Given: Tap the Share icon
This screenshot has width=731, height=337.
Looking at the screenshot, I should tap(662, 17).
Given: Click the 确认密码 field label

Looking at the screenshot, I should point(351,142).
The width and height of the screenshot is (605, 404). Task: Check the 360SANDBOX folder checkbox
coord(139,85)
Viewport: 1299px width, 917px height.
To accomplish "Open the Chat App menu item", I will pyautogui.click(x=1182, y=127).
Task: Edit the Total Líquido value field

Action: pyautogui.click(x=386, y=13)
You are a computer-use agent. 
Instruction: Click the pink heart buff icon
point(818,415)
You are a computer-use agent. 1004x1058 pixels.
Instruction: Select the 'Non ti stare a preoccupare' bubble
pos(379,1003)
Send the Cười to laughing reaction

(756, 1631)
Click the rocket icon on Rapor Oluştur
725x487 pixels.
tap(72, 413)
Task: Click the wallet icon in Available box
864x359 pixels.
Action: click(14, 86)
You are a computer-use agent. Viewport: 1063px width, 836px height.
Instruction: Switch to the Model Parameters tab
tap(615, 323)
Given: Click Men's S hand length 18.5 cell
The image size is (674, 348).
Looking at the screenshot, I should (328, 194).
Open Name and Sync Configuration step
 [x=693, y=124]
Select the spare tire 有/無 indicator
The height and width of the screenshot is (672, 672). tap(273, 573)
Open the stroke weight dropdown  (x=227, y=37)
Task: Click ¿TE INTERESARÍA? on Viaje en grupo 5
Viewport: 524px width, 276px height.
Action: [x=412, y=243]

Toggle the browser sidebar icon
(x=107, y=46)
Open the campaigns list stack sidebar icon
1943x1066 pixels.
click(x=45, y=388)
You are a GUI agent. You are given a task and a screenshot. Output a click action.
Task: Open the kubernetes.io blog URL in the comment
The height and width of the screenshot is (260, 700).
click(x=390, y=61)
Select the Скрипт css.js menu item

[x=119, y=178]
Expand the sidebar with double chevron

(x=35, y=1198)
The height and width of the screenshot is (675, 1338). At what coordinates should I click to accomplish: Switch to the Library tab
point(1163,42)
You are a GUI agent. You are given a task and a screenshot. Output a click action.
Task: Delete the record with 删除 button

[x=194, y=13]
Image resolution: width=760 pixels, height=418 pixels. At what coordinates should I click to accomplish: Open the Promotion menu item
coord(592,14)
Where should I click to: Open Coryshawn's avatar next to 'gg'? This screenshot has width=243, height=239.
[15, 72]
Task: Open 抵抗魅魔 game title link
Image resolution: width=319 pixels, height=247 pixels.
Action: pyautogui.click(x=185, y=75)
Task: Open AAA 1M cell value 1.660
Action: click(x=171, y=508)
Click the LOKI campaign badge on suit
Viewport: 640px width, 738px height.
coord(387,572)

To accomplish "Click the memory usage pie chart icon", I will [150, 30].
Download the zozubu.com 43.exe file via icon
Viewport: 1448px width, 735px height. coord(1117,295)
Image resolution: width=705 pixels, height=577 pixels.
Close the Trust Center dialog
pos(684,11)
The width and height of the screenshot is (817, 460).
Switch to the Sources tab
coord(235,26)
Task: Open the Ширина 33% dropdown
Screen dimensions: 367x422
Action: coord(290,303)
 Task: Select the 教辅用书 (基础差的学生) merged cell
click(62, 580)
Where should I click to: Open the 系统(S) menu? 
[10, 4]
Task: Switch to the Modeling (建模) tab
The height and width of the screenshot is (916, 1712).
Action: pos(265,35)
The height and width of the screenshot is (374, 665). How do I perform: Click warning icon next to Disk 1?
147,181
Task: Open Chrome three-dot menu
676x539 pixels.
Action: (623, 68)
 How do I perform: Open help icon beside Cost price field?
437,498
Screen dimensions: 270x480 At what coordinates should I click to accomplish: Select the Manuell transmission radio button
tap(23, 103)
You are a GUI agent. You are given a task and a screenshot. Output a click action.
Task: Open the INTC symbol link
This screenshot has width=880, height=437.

□ □ □ □

- [DESCRIPTION OF THE TASK]: Reproduce all of the material above line for line, without changing anything.

- [EXERCISE ANSWER]:
Given: Tap the Share icon
This screenshot has width=731, height=337.
Looking at the screenshot, I should tap(662, 17).
Given: Click the 确认密码 field label

Looking at the screenshot, I should point(351,142).
The width and height of the screenshot is (605, 404). Task: Check the 360SANDBOX folder checkbox
coord(139,85)
Viewport: 1299px width, 917px height.
To accomplish "Open the Chat App menu item", I will pyautogui.click(x=1182, y=127).
Task: Edit the Total Líquido value field

Action: pyautogui.click(x=386, y=13)
You are a computer-use agent. 
Instruction: Click the pink heart buff icon
point(818,415)
You are a computer-use agent. 1004x1058 pixels.
Instruction: Select the 'Non ti stare a preoccupare' bubble
pos(379,1003)
Send the Cười to laughing reaction

(756, 1631)
Click the rocket icon on Rapor Oluştur
725x487 pixels.
tap(72, 413)
Task: Click the wallet icon in Available box
864x359 pixels.
Action: click(14, 86)
You are a computer-use agent. Viewport: 1063px width, 836px height.
Instruction: Switch to the Model Parameters tab
tap(615, 323)
Given: Click Men's S hand length 18.5 cell
The image size is (674, 348).
Looking at the screenshot, I should (328, 194).
Open Name and Sync Configuration step
 [x=693, y=124]
Select the spare tire 有/無 indicator
The height and width of the screenshot is (672, 672). tap(273, 573)
Open the stroke weight dropdown  (x=227, y=37)
Task: Click ¿TE INTERESARÍA? on Viaje en grupo 5
Viewport: 524px width, 276px height.
Action: [x=412, y=243]

Toggle the browser sidebar icon
(x=107, y=46)
Open the campaigns list stack sidebar icon
1943x1066 pixels.
click(x=45, y=388)
You are a GUI agent. You are given a task and a screenshot. Output a click action.
Task: Open the kubernetes.io blog URL in the comment
The height and width of the screenshot is (260, 700).
click(x=390, y=61)
Select the Скрипт css.js menu item

[x=119, y=178]
Expand the sidebar with double chevron

(x=35, y=1198)
The height and width of the screenshot is (675, 1338). At what coordinates should I click to accomplish: Switch to the Library tab
point(1163,42)
You are a GUI agent. You are given a task and a screenshot. Output a click action.
Task: Delete the record with 删除 button

[x=194, y=13]
Image resolution: width=760 pixels, height=418 pixels. At what coordinates should I click to accomplish: Open the Promotion menu item
coord(592,14)
Where should I click to: Open Coryshawn's avatar next to 'gg'? This screenshot has width=243, height=239.
[15, 72]
Task: Open 抵抗魅魔 game title link
Image resolution: width=319 pixels, height=247 pixels.
Action: pyautogui.click(x=185, y=75)
Task: Open AAA 1M cell value 1.660
Action: click(x=171, y=508)
Click the LOKI campaign badge on suit
Viewport: 640px width, 738px height.
coord(387,572)

To accomplish "Click the memory usage pie chart icon", I will [150, 30].
Download the zozubu.com 43.exe file via icon
Viewport: 1448px width, 735px height. coord(1117,295)
Image resolution: width=705 pixels, height=577 pixels.
Close the Trust Center dialog
pos(684,11)
The width and height of the screenshot is (817, 460).
Switch to the Sources tab
coord(235,26)
Task: Open the Ширина 33% dropdown
Screen dimensions: 367x422
Action: coord(290,303)
 Task: Select the 教辅用书 (基础差的学生) merged cell
click(62, 580)
Where should I click to: Open the 系统(S) menu? 
[10, 4]
Task: Switch to the Modeling (建模) tab
The height and width of the screenshot is (916, 1712).
Action: pos(265,35)
The height and width of the screenshot is (374, 665). How do I perform: Click warning icon next to Disk 1?
147,181
Task: Open Chrome three-dot menu
676x539 pixels.
Action: (623, 68)
 How do I perform: Open help icon beside Cost price field?
437,498
Screen dimensions: 270x480 At what coordinates should I click to accomplish: Select the Manuell transmission radio button
tap(23, 103)
You are a GUI agent. You are given a task and a screenshot. Output a click action.
Task: Open the INTC symbol link
This screenshot has width=880, height=437.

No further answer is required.